The camera surveys the drama as hungrily as the motel’s shrieking guests, seducing us with a crisp, simplistic kind of beauty and making our attraction to the film something as voyeuristic and feverishly consumptive as what goes on within the motel’s caverns. We, like the guests, are invited to sate ourselves on what we see. Turmeric-yellow walls planed against a spotless tropical sky… fizzing pink neon lighting the rumpled beds under azure walls and ceilings; much like the patrons, for one night only the scuzzy and disheveled is rendered delicious.
But of course, once you’re in, you’re captured, and as the cheap glamour peels off, something darker and more unhinged is revealed below the surface.

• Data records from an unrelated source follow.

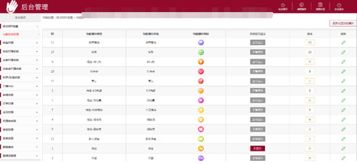The width and height of the screenshot is (357, 164).
Task: Click the edit pencil for the 天猫 row
Action: (x=343, y=158)
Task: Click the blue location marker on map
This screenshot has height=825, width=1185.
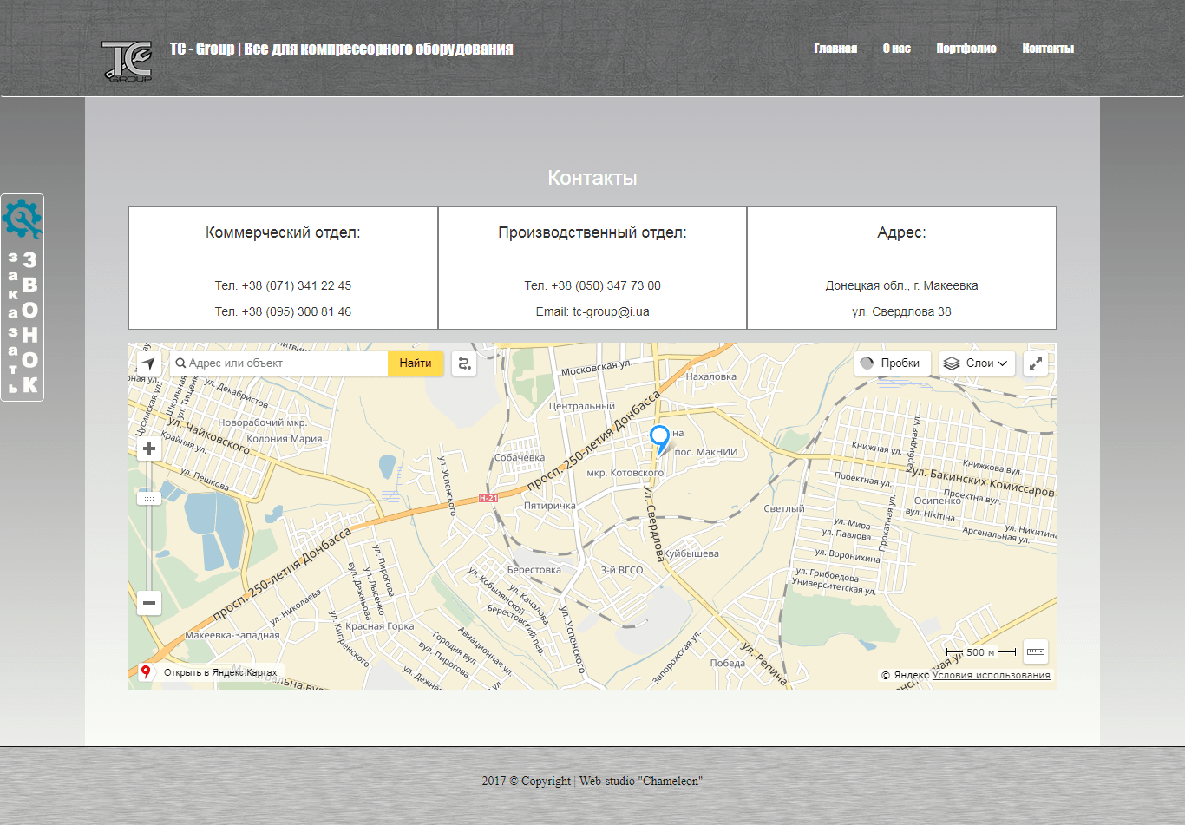Action: pos(660,439)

Aïnouz’s work communicates a fascination with sexuality, power and alienation, and how they influence and warp each other. Many of his films explore characters who push these boundaries; an abandoned woman who raffles off her own body; two friends warring bitterly for the attention of a prostitute; a man who ghosts his family to run away with his lover. And here, a vulnerable man sleeping with the wife of man who has him under his thumb. The situations aren’t remarkable, but Aïnouz’s handling of them often is.
His highly charged scenarios are often routes into what’s really going on; grief, exile, fear of abandonment, and indeed the need for power and control. Heraldo finds love in a hopeless place while grappling with loss, guilt, the siren of his survival instinct and a deep sense of rage at his own familial situation – a complex combination that Xavier allows to simmer below the surface without overplaying the situation or spilling into melodrama. Between Aïnouz’s writing and Xavier’s controlled performance, Motel Destino treats him kindly as a protagonist, letting this anger shape a tenderness in him toward Dayana that’s deeply at odds with what her violent bully of a husband dishes out. Extramarital it may be, as but as the sticky walls of the motel close in, we’re all rooting for their survival.
And that goes to the heart of Aïnouz’s work, and why it’s so compelling. He doesn’t treat cinematic sex as something sordid or titillating, but centres the human beings in its maelstrom. He uncovers its power dynamics, and uses it to tell stories about who these people really are – these vulnerable, hopeful characters with limited options, fumbling for human connection and something better and more vivid than the lives laid out for them. His films are essentially about the human condition and, at its tachycardic heart, Motel Destino is essentially a very sweet love story.